* **Given task**
Pick up the sickbed letter to the Kashmir Sabha below and write the next part, starting right after its last sentence.

* **Document extract**
_ _ _ _ _
Memorable Letter to Kashmir sabha Calcutta from Late Respected Kashyap Bandhuji Whilst on Death-Bed

Gairoo. (Noorpora)
Dec. 18, 1985.

My dear Dr. Moza,

God bless you.  I received your both letters one in the ending days of November and the other in the 1st week of December, I am on bed for 10 days and have asked my cousin to help me to take the composition of this letter.  I regret I cannot accomplish the article you need within the time fhat you have prescribed.  The reasons are as under :

On receiving your first letter I thought that in the 1st week of Dec.  I shall complete my contribution and you will get it in the last week of Dec.  But God willed otherwise; on 27th Nov. some friends from Srinagar visited me at my village.  They requested me to go down to Srinagar on lst of Dec. for a few hours and return by the evening.  The task was pressing and I could not say "No".  As on 1st Dec. they had called to Srinagar all their delegates from villages and towns and it was their request that I should address these delegates.  I agreed and on 1st Dec. those friends came to my village and carried me to Srinagar.  The place where they had arranged the Samelan is a newly-built building by Dharmarth and is known as "Ranbeer Bhavan".  Its Hall is very grand and commodious, equipped with all necessary arrangements but unfortunately no heating arrangements are available there nor even Engthee or Kangree.  I had to sit in this hall, speak to a large gathering for about two hours and these good people never thought that a man 87 years of age, needs something to warm himself.  God bless them.  They are all in their young age and possibly forgot that an old man in this Dec. needs something to keep himself warm besides his warm aprons.  In the evening at 6 clock I returned to my house by a car and found myself shivering and indisposed.
_ _ _ _ _
* **Provided data**
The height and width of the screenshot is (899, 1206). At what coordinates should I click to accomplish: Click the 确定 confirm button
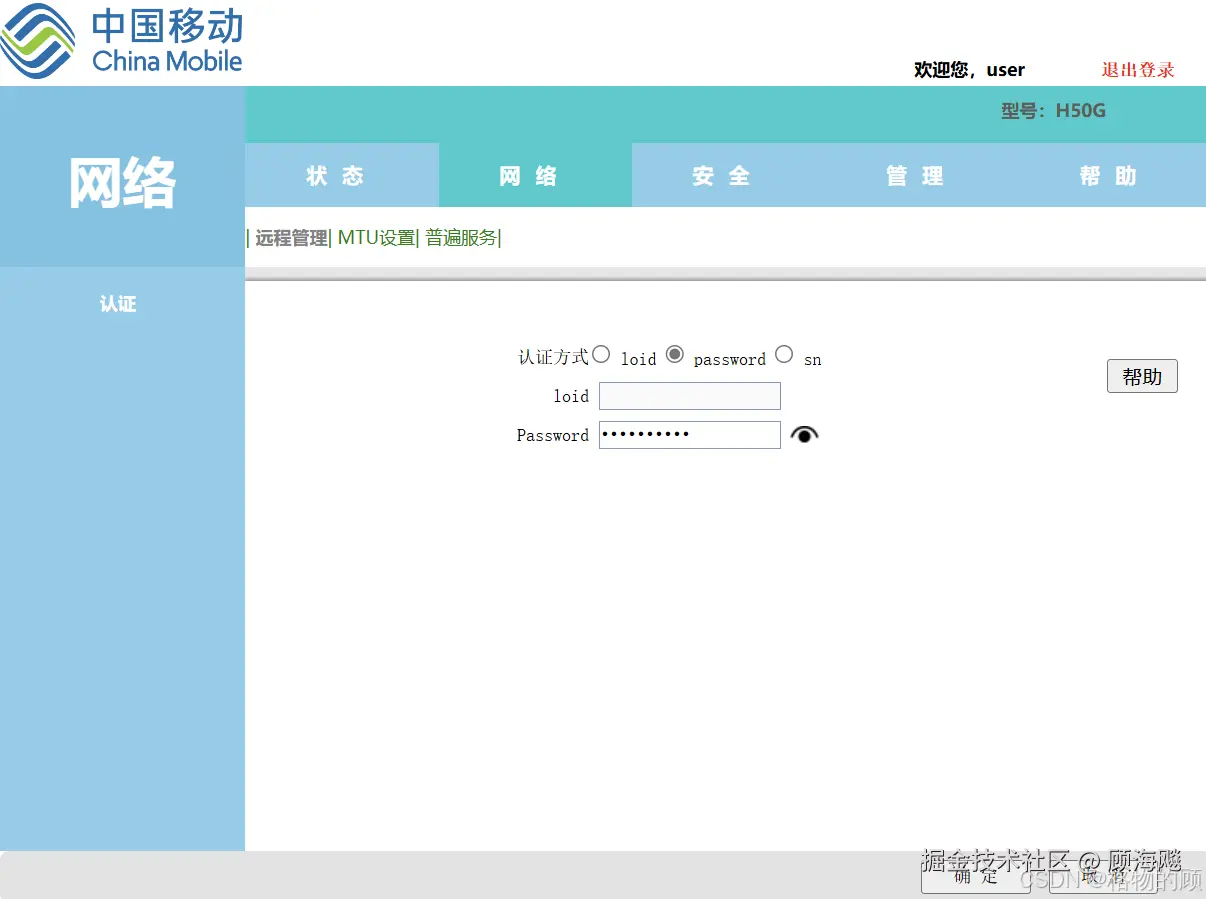(975, 877)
_ _ _ _ _
* **Response**
In Oct.  '85 some friends came to me with their assignment to be helped in their works.  The assignment was "All those Kashmiri Pandits young and old who took leading part in those forgotten bitter communal days when Kashmir was invaded by outsiders under the instructions of British government be annihilated, and wanted to do away with Hindu rule of Kashmir." These were black days when every Kashmiri Pandit was supposed to be younger brother of Maharaja Hari Singh and any slap, any stick or any stone was a stick or a stone directed to Maharaja; when administration was completely broken and communalism was rampant and ringing through the streets of Kashmir, all day and night.  It was something God's grace and the determination of those young men who, as if with their heads in their palms, were in the streets to help themselves and their community.  Possibly there might be 5% of those young brave sons of Kashmir living now in their old age like me and the rest have vanished possibly to convey to their-forefathers in heaven, the story of 1931.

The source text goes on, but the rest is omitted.